Integrating the next generation of talent
There is growing evidence from organizations like the Young Nonprofit Professionals Network in the U.S. that younger people, while interested in working on social issues and challenges, are not interested in taking up leadership positions in the voluntary organizations they work with. While many younger people are driven by a passion for a particular issue such as the environment, human rights or global poverty, when they look at leadership positions, they see that most of the time is spent on activities such as fundraising and financial and human resources management. Rather than building a career with a single organization, younger people view their career as a buffet and are interested in sampling a variety of interesting experiences and are more likely to move laterally within an organization or across organizations to go after the challenges and opportunities they seek. If this is indeed the case, the sector must encourage and ensure greater portability of skills and experience within the sector in order to keep younger employees engaged and connected.

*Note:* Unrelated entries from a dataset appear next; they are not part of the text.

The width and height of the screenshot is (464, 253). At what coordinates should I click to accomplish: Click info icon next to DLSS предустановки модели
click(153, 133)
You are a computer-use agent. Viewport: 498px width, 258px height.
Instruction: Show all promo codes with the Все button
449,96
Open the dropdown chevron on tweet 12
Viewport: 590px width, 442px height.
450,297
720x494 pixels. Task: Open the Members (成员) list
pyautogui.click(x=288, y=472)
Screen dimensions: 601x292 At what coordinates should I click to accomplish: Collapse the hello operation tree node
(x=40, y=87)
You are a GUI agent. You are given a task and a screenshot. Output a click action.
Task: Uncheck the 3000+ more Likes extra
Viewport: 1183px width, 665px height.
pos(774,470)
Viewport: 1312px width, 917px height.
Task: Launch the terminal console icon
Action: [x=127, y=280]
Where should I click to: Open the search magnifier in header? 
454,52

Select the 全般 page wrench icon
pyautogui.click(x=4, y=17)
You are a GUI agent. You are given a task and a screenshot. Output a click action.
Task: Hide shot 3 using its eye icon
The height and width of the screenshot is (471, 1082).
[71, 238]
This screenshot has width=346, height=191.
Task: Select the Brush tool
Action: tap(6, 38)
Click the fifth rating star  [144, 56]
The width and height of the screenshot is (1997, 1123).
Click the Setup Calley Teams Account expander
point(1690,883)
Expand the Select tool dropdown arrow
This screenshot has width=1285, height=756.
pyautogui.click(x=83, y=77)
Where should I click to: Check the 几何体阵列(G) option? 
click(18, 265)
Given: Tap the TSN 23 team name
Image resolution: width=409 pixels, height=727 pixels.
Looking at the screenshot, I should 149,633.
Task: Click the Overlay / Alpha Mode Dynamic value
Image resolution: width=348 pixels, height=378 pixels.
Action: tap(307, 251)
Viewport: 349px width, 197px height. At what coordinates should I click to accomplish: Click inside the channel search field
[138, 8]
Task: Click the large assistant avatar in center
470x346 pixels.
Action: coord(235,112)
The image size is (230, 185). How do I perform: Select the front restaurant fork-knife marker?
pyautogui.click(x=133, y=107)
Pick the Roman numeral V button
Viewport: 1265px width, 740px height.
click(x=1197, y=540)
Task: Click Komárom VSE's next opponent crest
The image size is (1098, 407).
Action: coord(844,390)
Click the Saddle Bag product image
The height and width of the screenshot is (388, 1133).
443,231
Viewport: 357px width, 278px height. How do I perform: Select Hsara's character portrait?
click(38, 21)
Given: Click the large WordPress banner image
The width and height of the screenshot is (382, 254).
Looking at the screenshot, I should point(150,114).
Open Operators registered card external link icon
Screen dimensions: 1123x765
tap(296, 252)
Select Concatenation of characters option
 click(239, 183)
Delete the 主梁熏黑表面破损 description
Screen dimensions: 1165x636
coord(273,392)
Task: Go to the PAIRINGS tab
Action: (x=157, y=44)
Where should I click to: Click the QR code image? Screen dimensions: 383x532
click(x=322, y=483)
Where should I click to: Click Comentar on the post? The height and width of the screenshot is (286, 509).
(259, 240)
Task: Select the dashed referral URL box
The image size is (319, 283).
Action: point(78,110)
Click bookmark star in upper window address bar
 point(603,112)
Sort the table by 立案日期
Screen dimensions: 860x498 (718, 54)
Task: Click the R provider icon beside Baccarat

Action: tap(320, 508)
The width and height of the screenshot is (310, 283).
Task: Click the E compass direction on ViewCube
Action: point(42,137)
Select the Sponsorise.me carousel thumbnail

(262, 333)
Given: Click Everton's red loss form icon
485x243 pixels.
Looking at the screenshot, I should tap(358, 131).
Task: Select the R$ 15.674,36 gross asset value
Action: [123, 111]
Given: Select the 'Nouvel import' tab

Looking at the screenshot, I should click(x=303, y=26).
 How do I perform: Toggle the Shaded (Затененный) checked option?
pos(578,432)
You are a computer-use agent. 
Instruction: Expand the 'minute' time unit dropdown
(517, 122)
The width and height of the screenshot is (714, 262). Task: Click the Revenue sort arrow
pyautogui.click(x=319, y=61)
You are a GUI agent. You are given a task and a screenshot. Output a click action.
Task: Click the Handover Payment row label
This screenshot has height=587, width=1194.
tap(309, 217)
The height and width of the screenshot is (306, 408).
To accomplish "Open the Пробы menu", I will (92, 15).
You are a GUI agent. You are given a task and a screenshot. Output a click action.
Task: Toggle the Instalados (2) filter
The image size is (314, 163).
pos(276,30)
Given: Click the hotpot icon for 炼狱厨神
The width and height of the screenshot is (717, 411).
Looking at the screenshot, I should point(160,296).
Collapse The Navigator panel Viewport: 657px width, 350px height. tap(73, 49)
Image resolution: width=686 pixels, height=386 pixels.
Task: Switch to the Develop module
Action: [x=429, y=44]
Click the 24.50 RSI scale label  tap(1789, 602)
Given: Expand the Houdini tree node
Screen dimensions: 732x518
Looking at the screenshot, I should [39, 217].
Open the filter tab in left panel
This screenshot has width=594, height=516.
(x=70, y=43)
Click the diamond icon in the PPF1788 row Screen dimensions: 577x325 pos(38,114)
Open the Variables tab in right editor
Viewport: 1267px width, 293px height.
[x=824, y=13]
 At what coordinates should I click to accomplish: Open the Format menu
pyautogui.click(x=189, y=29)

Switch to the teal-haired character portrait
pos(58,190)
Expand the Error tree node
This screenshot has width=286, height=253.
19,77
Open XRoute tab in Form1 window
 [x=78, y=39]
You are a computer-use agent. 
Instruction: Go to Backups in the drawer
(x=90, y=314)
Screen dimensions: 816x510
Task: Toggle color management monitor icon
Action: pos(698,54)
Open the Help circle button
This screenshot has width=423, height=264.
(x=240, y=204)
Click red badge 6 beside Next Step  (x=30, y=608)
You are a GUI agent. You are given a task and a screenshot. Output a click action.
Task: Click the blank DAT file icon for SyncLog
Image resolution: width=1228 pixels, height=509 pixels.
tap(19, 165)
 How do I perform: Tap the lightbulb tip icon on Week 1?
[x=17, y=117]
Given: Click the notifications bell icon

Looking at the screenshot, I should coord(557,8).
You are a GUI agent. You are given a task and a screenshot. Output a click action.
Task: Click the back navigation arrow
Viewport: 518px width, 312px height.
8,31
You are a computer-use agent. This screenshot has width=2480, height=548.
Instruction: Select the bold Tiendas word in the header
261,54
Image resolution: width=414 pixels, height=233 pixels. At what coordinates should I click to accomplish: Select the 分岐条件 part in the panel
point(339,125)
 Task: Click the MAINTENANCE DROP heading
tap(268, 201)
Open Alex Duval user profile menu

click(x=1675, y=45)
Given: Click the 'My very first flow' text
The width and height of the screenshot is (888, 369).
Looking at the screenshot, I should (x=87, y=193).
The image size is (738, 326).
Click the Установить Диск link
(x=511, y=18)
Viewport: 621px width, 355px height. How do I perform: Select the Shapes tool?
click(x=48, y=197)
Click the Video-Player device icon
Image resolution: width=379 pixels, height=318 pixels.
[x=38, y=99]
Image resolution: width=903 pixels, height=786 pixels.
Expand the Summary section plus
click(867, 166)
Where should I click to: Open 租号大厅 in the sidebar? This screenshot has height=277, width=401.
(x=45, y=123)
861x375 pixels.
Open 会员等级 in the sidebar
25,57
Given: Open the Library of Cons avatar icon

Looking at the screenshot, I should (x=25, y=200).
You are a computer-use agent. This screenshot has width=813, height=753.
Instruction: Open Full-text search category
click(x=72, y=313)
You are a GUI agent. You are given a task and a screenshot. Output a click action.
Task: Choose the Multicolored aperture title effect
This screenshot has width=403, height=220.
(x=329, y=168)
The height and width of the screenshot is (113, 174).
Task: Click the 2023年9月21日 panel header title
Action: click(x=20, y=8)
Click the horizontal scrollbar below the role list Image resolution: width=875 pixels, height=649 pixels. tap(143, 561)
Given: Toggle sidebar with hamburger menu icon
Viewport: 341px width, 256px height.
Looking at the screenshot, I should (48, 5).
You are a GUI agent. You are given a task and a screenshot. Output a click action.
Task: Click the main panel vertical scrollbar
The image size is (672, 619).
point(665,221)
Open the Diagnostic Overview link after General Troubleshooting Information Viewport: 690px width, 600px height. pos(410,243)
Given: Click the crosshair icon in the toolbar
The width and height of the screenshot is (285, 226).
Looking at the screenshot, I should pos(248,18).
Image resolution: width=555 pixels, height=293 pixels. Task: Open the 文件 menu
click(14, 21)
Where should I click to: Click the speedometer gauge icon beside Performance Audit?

Many commentators have described substantial differences in values between the boomers and generations X and Y that create challenges for managing intergenerational workplaces. Some see the boomers as a large plug that moved into organizations in the 1970s and 80s and stayed put, reducing opportunities for others to move into leadership positions in the sector. One line of action is to create some new roles for boomers as consultants, coaches, and mentors. These could be structured to facilitate the transfer of knowledge accumulated by the boomers over the last 25 years to the new generation of leaders within individual organizations and the sector more broadly.
Final thoughts
Until recently, a lot of the attention has focused on volunteers and volunteerism. It’s time for our sector to take a more strategic approach to recruiting and investing in people with the skills and talent needed to achieve mission and deliver results. Organizations vary in size, focus and reach, from small local frontline service providers to large national organizations with thousands of employees. There is no “one size fits all” approach to respond to these new challenges. Larger organizations may well have more resources they can deploy to ensure they have the talent they need, but that does not mean smaller organizations are off the hook. They need to take a close look at their human resources, both paid and unpaid. Boards need to identify the complement of skills and knowledge that are needed now and in the future. They need to pay attention to succession planning - if they can’t recruit from within, they should have a plan to identify talent outside the organization. Smaller organizations could also work together to identify and address common human resource challenges in areas like employee development.
A manager who is working on the challenges of recruiting and retaining workers in this sector in Calgary summed it up nicely when he said “This is not about going back to the good old days when the economy wasn’t overheated. This sector is facing a fundamental transition in thinking about and managing its workforce.”